Does Your Company Structure Support Your Revenue?

A disconnect in the revenue/structure relationship can destroy strategy

Recently a colleague of mine on the Turnaround Advisory Board asked me what was the ideal revenue size that my consulting company chooses to work with: under $10 million, $10 million-$25 million, or $25 million-$100 million?

My answer was that it wasn’t a direct response tied to a revenue number, but rather a correlation between an organization’s internal structure and the scale of the business they service.

When an organization is in growth mode, one of the first challenges it faces is how to grow its labour pool and what sort of individuals and positions are required. Labour needs are not a curved demand arch, but rather stepped. So when a position requires approximately 30 hours of labour per week and we hire full-time, we have an excess of labour for the job function.  There is one position for 0.75 work load.

As growth continues, work load increases, and the fit between labour and efficient productivity narrows to become one position for 1.0 work load.  As expansion continues, however, the relationship between people and internal processes can become strained.

If this sample job function evolves into a 1 position/1.5 work load situation, then stresses, overtime costs, productivity, and other workplace problems emerge.

The time-cost to manage this position also increases, and errors may result in customer issues, lost invoicing, delays, and inaccuracies. Managers get pulled downward, which is initially acceptable as a byproduct of growth.

Until it isn’t.

Structure Supports Strategy

The answer to my colleague’s question was that any organization that has grown in scale past a structural checkpoint may develop problems.

When starting out, key staff wear many hats. Over morning coffee, sales, finance, operations, and management may all be represented, but the meeting may only have only two attendees.

As companies grow, individual departments expand, and the effective morning meeting may disappear. At risk is effective communication, alignment of goals, and, occasionally, significant underperformance.  When a single job’s work load no longer matches the process or labour, expenditures can be at a far larger scale within the department than necessary.

And these symptoms are systemic and critical to the company’s profitability and growth.

As an owner, ask yourself one question: Am I too busy working in my business to work on my business?

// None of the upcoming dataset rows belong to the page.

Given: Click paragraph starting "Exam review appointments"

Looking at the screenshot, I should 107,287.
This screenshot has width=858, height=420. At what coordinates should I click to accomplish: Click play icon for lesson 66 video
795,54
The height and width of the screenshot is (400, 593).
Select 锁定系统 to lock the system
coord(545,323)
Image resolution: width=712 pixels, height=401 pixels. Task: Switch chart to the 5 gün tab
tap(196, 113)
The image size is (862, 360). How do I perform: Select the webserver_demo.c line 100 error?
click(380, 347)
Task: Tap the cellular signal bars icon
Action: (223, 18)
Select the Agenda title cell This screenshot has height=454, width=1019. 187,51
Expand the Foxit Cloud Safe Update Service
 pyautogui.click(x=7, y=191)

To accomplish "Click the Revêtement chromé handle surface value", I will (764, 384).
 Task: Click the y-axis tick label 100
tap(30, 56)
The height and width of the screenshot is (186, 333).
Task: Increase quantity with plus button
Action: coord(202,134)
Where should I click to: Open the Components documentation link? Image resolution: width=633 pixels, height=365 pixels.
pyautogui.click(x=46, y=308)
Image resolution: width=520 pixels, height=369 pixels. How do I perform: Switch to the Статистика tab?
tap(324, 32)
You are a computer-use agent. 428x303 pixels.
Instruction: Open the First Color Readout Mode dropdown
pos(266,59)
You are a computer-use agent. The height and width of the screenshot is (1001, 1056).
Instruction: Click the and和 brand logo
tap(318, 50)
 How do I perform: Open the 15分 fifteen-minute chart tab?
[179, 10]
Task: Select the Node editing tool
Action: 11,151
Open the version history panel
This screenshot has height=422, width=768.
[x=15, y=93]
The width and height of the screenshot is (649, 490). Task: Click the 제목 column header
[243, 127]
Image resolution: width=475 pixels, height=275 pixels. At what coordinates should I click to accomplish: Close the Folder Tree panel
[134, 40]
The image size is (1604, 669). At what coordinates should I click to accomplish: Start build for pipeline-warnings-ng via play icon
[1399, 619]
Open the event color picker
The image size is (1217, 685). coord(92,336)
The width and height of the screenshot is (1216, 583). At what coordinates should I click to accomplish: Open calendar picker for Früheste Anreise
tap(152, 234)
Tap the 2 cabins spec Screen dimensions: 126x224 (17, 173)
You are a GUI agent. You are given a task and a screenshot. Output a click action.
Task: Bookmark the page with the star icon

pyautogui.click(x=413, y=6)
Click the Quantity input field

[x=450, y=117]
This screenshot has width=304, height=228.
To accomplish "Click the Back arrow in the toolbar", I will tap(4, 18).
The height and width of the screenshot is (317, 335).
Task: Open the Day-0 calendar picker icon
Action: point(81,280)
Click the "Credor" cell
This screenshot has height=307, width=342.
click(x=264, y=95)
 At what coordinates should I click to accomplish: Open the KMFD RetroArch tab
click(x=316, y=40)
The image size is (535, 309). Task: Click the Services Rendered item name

It is a key question that all owners and presidents face because it is so easy to get drawn into fixing the problems of growth and daily functions that there simply isn’t time to look months down the road. In these situations, the seeds for stalled growth and dysfunction are rooted.

A recent prospective client is a good example of this. This company recently had experienced sales declines of more than $10 million.

During due diligence it became apparent that the owner was a highly effective sales leader for the company, but she had not built an effective head office team to support and facilitate the sales growth she generated.

Her structure was not aligned to support her strategy or revenue. Each new sale further stressed the dysfunctional operations team. Her response was to pull herself out of the sales role and go build an effective head office.

Her strategy essentially was to remove her best sales generator and place herself in a job function with which she had absolutely no expertise. What results should we expect?

The better option would have been to hire a consultant that could build an effective operational team for her, one aligned to her sales pace and excellent at management of her accounts.

The first point of reflection is to look at yourself and your senior managers and ask how they are spending their time. Dr. Larry King, CEO of King Strategic Development, sums it up nicely as six key roles: coach, student, innovator, strategist, ambassador, and investor. Any activities outside of these roles should be delegated.

The second point of reflection is to recognize that to grow any successful business, several core skills are required. Building efficient, effective, and aligned sales, operations, field, finance, and senior management functions, coupled with targeted strategic planning, brand development, and competitive advantage development, requires a broad set of business skills that no one individual can be reasonably expected to hold.

It is to be expected that as your organization evolves and grows, you need to attract external professionals to help you constantly evolve the internal structures in support of your new and exciting strategies.  But limiting yourself to the team that got you there will never thrust you forward to get you there.